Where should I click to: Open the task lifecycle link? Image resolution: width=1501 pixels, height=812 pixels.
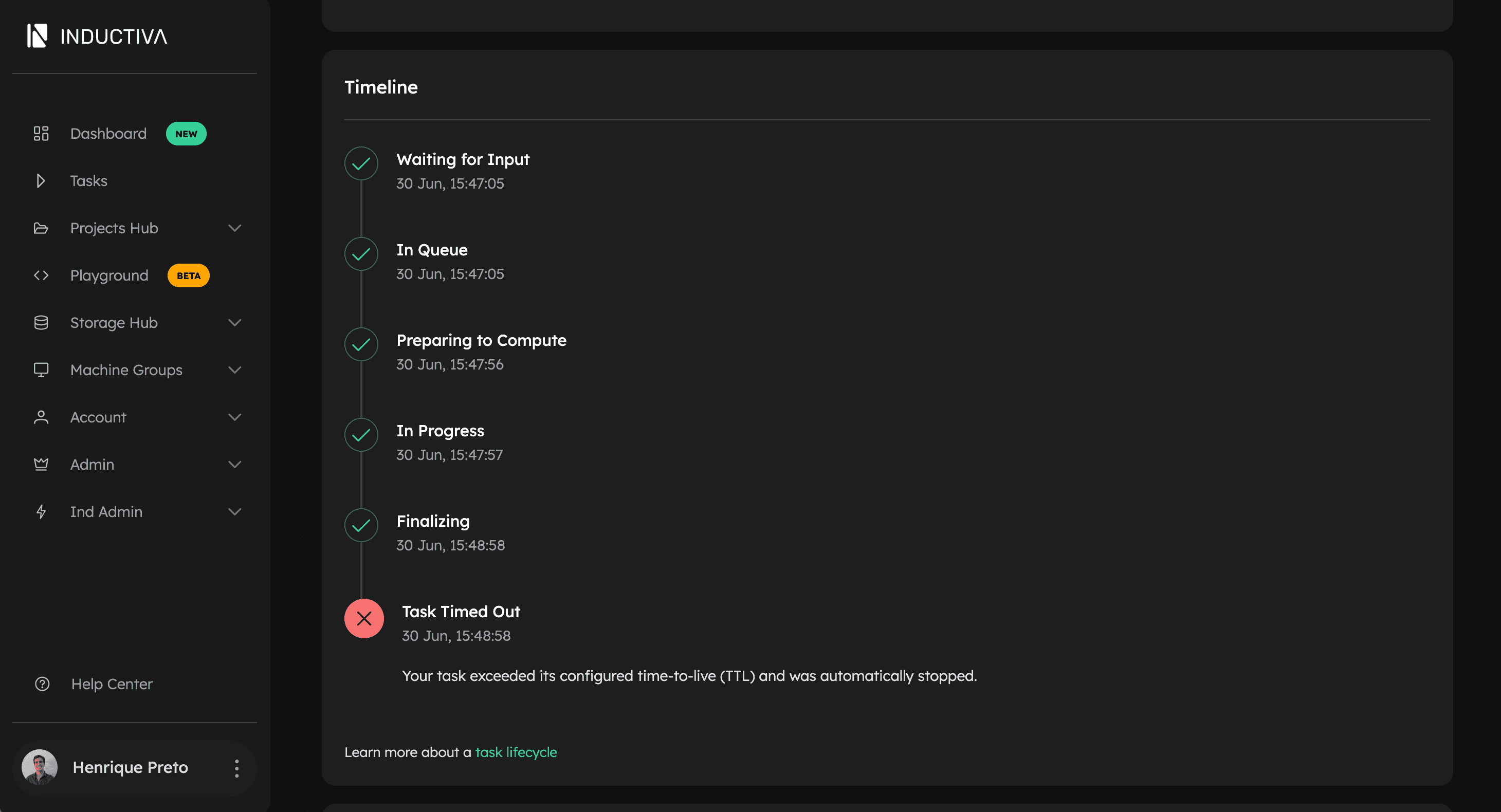coord(516,752)
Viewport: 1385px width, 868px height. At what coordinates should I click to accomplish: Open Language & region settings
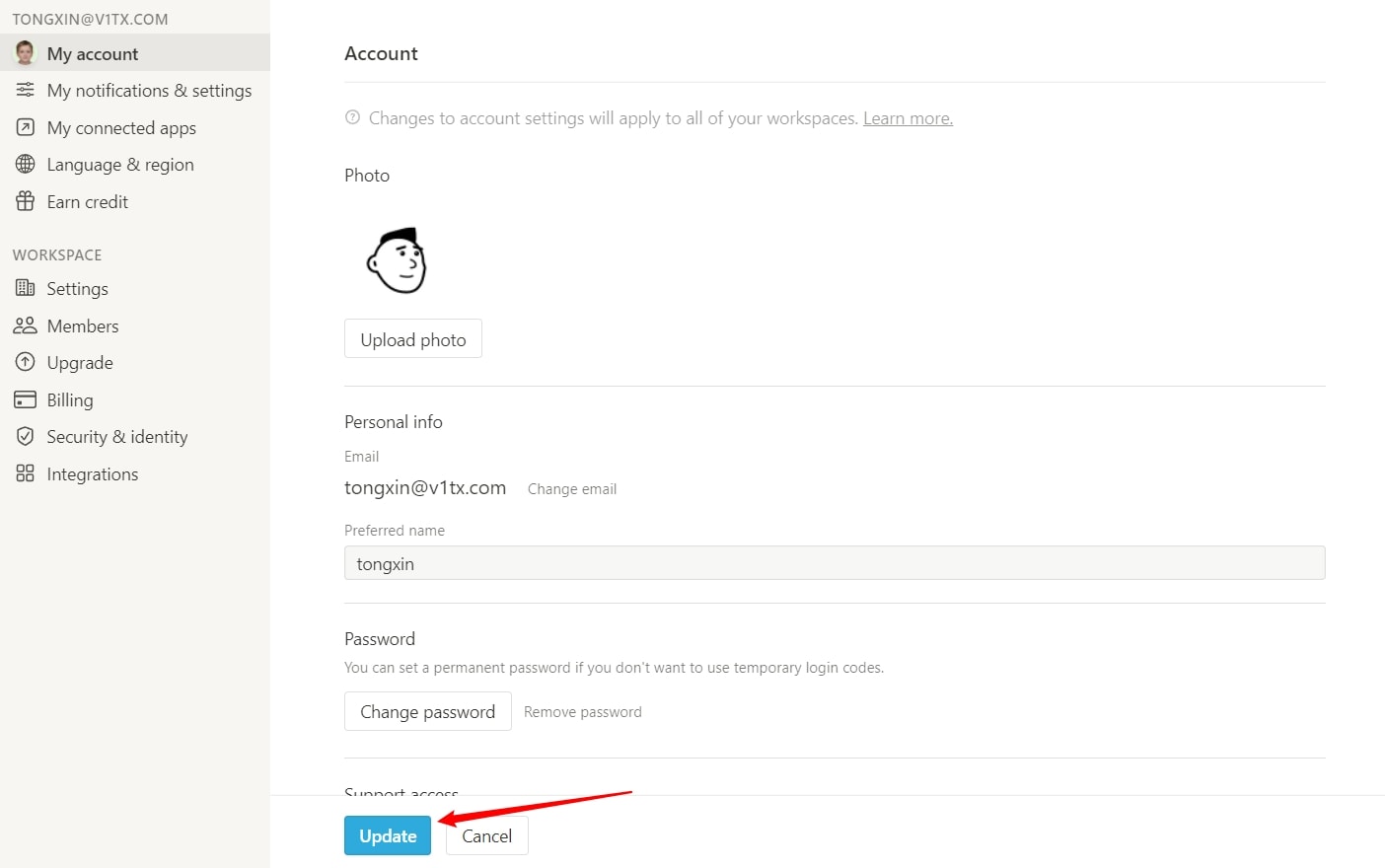click(120, 164)
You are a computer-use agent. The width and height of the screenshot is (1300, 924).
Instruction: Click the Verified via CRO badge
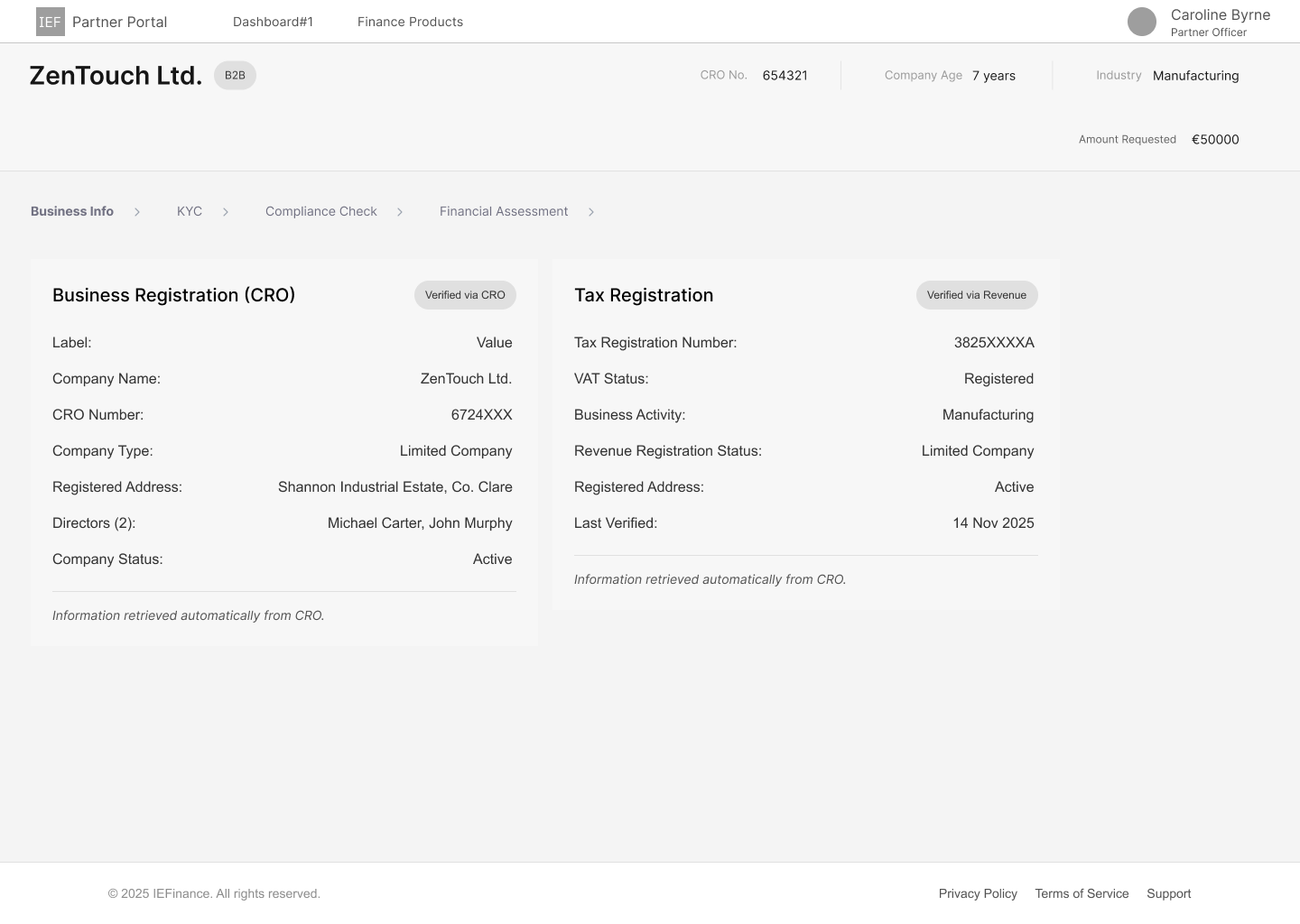tap(465, 294)
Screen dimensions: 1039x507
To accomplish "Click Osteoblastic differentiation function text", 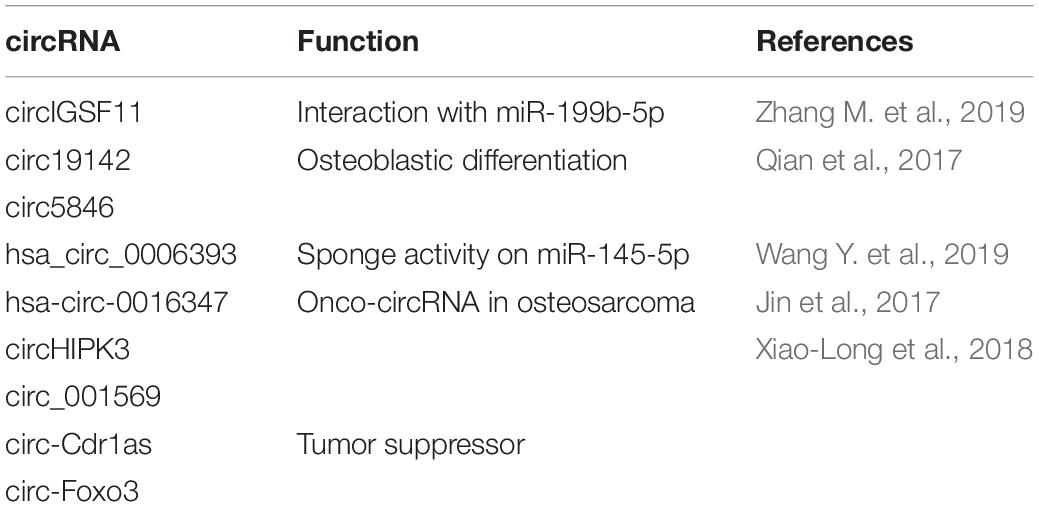I will tap(462, 160).
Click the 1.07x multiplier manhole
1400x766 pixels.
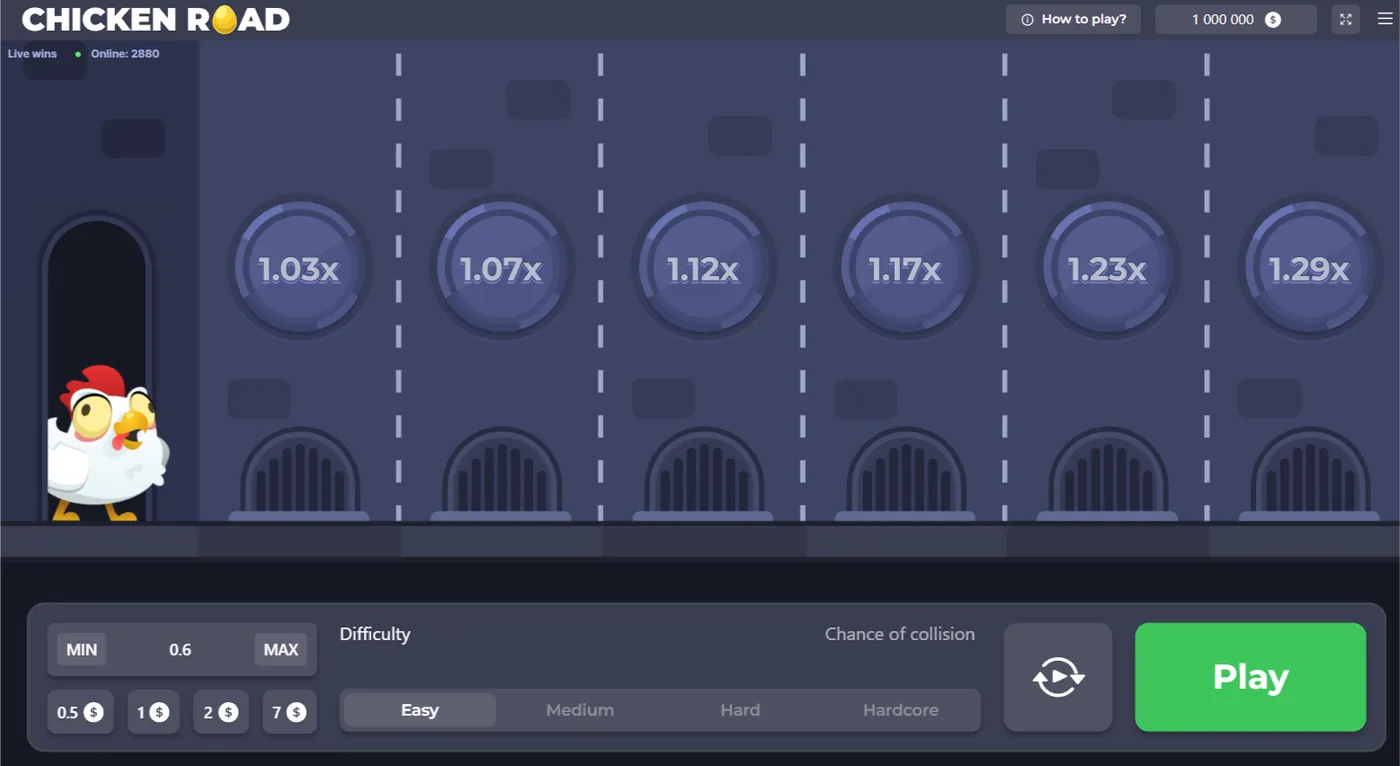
◆ ◆ ◆
(DIRECTIONS FOR THIS TASK) Only these lines belong in the answer: the first line of the listing above through the line holding "Screen dimensions: 1039x507", printed exactly and without pictures.

(EXERCISE RESPONSE)
Where should I click to: Open the task lifecycle link? Image resolution: width=1501 pixels, height=812 pixels.
coord(516,752)
Viewport: 1385px width, 868px height. At what coordinates should I click to accomplish: Open Language & region settings
click(120, 164)
You are a computer-use agent. The width and height of the screenshot is (1300, 924).
Instruction: Click the Verified via CRO badge
tap(465, 294)
Screen dimensions: 1039x507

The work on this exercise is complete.